Stored data entries
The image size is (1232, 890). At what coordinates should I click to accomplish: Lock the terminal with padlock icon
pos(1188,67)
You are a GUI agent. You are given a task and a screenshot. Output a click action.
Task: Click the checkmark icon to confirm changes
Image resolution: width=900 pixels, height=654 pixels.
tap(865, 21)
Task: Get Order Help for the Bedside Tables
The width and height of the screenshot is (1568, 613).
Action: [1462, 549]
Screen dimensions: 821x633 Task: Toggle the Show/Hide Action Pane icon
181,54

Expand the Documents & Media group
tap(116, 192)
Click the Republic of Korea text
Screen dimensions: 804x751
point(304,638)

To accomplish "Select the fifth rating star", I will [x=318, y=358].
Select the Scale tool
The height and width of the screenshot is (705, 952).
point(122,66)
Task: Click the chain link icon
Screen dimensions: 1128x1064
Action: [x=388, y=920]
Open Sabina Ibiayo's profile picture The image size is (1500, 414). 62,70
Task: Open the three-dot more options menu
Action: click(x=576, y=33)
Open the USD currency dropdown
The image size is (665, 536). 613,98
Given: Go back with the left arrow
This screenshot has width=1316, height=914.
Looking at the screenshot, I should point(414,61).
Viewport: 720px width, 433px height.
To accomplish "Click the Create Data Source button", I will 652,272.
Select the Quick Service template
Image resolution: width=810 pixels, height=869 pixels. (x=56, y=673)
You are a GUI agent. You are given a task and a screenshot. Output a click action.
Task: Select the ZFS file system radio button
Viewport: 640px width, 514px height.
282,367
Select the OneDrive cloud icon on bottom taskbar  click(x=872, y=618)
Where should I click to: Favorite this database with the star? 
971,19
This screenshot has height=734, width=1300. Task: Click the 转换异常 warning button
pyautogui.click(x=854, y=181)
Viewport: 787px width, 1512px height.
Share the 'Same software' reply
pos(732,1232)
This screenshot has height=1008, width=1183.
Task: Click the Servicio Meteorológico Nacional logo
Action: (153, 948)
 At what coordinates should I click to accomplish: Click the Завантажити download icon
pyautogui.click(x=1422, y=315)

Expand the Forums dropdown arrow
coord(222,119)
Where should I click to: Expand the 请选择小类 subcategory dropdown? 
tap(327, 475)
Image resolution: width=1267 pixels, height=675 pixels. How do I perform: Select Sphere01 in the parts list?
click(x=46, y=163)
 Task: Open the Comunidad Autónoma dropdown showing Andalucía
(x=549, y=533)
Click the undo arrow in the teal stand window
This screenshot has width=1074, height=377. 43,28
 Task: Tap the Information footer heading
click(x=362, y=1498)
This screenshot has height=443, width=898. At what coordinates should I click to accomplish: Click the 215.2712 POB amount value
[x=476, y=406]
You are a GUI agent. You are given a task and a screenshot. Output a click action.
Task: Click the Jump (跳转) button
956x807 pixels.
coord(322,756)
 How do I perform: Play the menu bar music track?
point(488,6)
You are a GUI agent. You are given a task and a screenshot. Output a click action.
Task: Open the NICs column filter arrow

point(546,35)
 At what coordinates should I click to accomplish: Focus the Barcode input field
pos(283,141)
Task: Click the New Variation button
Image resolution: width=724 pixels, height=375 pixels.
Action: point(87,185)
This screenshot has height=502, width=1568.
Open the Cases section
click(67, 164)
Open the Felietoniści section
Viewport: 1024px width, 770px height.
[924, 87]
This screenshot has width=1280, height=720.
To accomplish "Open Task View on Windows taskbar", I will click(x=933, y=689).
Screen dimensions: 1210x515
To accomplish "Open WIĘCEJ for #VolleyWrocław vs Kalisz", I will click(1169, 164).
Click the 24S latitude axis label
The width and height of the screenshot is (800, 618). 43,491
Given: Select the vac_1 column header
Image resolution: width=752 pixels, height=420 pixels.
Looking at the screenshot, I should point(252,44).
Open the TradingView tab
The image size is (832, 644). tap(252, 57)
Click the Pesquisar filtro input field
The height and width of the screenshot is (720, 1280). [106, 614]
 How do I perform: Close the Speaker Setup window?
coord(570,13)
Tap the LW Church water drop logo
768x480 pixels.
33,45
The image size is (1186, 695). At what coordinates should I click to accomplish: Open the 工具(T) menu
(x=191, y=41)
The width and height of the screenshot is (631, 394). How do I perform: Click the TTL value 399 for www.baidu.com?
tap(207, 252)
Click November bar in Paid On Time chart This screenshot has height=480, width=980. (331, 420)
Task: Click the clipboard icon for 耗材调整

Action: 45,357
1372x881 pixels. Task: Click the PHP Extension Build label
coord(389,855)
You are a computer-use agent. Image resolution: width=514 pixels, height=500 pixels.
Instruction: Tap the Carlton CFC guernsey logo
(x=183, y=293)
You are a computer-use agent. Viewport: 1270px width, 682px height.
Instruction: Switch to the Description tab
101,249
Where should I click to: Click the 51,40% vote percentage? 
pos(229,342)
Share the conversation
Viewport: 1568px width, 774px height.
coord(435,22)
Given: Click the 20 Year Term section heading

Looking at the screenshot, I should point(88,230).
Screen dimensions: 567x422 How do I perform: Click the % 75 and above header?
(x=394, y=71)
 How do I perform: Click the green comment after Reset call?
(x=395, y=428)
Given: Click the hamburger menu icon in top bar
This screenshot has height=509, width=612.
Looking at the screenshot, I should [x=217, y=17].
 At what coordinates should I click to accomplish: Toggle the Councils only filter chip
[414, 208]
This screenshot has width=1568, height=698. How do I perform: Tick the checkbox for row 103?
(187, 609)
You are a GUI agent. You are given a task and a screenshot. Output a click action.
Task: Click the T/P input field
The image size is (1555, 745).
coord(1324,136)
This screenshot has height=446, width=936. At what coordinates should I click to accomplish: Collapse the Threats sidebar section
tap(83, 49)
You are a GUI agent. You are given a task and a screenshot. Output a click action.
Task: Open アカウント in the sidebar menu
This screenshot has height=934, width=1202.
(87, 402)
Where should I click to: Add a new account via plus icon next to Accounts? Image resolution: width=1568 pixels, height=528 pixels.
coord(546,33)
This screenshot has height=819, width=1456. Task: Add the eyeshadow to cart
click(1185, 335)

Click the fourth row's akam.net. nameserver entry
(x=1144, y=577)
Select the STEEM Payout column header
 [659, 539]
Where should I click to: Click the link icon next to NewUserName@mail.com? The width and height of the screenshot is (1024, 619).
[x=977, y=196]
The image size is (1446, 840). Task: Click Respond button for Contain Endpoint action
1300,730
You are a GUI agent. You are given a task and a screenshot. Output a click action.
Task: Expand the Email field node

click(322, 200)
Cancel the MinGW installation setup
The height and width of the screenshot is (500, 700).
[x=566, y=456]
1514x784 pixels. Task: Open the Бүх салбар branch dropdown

Your objective —
Every line above that has the string "taskbar" needs to be copied.

Result for this exercise —
Select the OneDrive cloud icon on bottom taskbar  click(x=872, y=618)
To accomplish "Open Task View on Windows taskbar", I will click(x=933, y=689).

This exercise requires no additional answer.